> Your assignment
Nothing below is to be printed except the lines between the line holding "The height and" and the line holding "Given: Edit the", inclusive, each exactly as it appears.

*** Begin section ***

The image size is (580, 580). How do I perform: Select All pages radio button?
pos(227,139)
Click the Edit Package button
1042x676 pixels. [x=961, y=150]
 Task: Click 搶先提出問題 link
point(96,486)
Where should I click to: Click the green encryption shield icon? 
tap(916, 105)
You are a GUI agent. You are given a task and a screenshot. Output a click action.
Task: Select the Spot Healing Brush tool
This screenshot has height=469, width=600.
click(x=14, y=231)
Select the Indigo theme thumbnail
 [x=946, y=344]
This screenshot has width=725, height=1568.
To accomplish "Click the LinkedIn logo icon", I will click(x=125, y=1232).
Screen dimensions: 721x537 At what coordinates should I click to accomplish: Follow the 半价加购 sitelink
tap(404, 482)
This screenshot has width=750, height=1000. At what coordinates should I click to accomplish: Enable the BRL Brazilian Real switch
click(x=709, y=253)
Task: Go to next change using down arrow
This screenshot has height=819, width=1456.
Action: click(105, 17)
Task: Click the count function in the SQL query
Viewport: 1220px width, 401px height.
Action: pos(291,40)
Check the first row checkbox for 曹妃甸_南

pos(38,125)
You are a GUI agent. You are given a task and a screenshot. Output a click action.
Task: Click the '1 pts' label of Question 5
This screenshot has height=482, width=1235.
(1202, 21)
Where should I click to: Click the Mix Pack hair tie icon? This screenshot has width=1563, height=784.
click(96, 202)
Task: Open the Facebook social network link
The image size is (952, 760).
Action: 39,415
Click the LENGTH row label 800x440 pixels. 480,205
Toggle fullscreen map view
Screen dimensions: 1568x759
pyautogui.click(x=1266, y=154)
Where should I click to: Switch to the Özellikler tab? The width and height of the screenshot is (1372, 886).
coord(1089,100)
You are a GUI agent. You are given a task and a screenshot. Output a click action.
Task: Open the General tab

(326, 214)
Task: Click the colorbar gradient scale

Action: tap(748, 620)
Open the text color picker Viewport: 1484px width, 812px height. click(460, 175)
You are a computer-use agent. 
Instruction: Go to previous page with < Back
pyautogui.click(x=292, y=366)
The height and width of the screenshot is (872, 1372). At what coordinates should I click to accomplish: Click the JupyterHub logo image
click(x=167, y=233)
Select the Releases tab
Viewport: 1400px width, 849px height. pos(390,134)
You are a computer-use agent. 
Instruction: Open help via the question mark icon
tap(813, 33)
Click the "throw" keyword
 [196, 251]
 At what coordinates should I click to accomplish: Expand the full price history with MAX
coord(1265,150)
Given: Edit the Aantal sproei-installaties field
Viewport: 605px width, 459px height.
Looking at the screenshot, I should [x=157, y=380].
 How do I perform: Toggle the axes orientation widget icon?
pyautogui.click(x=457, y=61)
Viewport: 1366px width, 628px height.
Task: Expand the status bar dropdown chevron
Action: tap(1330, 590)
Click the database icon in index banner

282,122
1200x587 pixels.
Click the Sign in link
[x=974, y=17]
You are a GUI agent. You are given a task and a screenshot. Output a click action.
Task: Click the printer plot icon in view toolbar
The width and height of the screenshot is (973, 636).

*** End section ***

> Exercise result
The height and width of the screenshot is (872, 1372). At what coordinates should I click to accomplish: Click the JupyterHub logo image
click(x=167, y=233)
Select the Releases tab
Viewport: 1400px width, 849px height. pos(390,134)
You are a computer-use agent. 
Instruction: Open help via the question mark icon
tap(813, 33)
Click the "throw" keyword
 [196, 251]
 At what coordinates should I click to accomplish: Expand the full price history with MAX
coord(1265,150)
Given: Edit the Aantal sproei-installaties field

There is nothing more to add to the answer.